日銀短観(2020年12月調査)結果

2020/12/14 小林 真一郎、丸山 健太
日銀短観
国内マクロ経済

大企業の業況判断は改善が続くが、製造業・非製造業間で明暗が分かれる

 

本日発表された日銀短観(2020年12月調査)における大企業の業況判断DI(最近)は、新型コロナウイルスの影響が最も大きかった6月調査を底に改善の動きが続いている。
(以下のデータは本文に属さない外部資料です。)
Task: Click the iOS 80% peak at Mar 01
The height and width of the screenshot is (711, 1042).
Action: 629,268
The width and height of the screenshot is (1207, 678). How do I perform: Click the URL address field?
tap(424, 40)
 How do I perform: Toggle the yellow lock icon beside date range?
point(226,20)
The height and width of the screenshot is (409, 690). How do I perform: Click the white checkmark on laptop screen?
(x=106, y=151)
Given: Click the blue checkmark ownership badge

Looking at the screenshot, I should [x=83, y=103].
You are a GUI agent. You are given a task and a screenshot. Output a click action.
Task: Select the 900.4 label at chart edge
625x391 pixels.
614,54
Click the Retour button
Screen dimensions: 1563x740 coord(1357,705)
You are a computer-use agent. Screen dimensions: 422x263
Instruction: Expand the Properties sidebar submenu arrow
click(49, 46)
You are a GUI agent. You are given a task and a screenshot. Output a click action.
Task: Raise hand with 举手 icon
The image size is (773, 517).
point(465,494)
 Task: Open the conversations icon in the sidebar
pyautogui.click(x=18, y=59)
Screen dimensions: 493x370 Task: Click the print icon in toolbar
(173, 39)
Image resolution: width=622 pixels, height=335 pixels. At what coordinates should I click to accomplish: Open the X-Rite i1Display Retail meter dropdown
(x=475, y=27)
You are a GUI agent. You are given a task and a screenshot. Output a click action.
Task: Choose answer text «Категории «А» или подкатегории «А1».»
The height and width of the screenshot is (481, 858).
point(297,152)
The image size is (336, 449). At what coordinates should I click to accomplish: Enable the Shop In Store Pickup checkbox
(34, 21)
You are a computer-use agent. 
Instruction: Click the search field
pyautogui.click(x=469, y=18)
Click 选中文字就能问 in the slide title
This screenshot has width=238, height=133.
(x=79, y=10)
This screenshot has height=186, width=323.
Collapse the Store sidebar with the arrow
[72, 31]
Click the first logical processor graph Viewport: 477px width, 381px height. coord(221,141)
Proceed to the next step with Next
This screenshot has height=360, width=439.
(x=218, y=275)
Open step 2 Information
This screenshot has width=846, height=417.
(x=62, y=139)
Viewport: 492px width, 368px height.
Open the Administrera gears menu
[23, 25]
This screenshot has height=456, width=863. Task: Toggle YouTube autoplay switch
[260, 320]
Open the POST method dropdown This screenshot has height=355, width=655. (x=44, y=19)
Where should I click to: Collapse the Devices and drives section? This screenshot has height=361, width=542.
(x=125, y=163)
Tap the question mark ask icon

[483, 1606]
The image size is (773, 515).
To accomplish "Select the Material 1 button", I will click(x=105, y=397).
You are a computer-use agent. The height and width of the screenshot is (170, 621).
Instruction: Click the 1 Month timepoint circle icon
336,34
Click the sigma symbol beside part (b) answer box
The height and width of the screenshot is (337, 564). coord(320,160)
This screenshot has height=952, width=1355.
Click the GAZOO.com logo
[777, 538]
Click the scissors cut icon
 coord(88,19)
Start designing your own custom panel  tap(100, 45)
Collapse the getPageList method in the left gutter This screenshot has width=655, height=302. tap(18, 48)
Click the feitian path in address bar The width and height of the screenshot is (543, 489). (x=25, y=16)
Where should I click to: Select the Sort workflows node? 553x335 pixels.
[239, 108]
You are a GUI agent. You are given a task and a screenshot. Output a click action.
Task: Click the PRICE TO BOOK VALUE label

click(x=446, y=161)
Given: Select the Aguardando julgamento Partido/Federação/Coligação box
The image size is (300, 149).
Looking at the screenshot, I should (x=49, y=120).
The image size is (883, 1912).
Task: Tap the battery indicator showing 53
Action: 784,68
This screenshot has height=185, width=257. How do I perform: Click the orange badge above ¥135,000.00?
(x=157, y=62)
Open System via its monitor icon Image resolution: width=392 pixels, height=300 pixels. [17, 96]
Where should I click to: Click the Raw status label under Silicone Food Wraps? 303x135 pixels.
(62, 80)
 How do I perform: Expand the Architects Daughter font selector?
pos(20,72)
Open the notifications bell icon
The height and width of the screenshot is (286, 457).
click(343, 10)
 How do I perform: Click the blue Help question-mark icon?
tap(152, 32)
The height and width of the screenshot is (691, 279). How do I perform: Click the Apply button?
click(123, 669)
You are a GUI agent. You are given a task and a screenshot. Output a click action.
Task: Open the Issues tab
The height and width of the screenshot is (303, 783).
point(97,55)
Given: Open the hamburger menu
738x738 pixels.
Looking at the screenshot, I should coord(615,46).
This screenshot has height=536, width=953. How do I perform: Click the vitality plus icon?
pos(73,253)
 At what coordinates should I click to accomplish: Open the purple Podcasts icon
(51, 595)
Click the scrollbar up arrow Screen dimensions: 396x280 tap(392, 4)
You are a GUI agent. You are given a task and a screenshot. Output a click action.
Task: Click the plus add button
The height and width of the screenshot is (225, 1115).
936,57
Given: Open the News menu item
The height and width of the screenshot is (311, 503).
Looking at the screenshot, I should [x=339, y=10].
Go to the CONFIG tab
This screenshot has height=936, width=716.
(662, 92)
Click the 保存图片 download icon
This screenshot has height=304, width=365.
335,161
もっとも製造業が堅調に持ち直しているのに対し、非製造業では足元までの回復ペースが鈍いことに加え、先行きは再び悪化が見込まれており、業種間で明暗が分かれる結果となった。

大企業製造業は、前回調査(2020年9月調査)から17ポイント改善の-10と、大きく改善した。国内外での需要が急回復した自動車をはじめとした加工業種での業況改善に牽引される形で、これらの業種に原材料、部品を供給する素材業種でも改善が続いた。選択肢別社数構成比をみても、「良い」と回答した企業の割合が3年ぶりに上昇しており、積極的な意味で業況が改善しているといえよう。
ただし先行きは-8と2ポイントの改善にとどまっている。2020年度下期の想定為替レートがやや円高方向に修正されたこと、欧米での感染拡大とそれに伴う経済活動の抑制が懸念されることなどから、輸出業種を中心に先行きを慎重にみる企業が多いと考えられる。

大企業非製造業は、前回調査から7ポイント改善の-5となった。新型コロナウイルスの影響による悪化幅が大きかった宿泊・飲食サービス、対個人サービス、運輸・郵便といった業種での改善の大きさが目立った。Go Toトラベル/イートキャンペーンにより、需要が一定程度喚起されたことが背景にあるとみられる。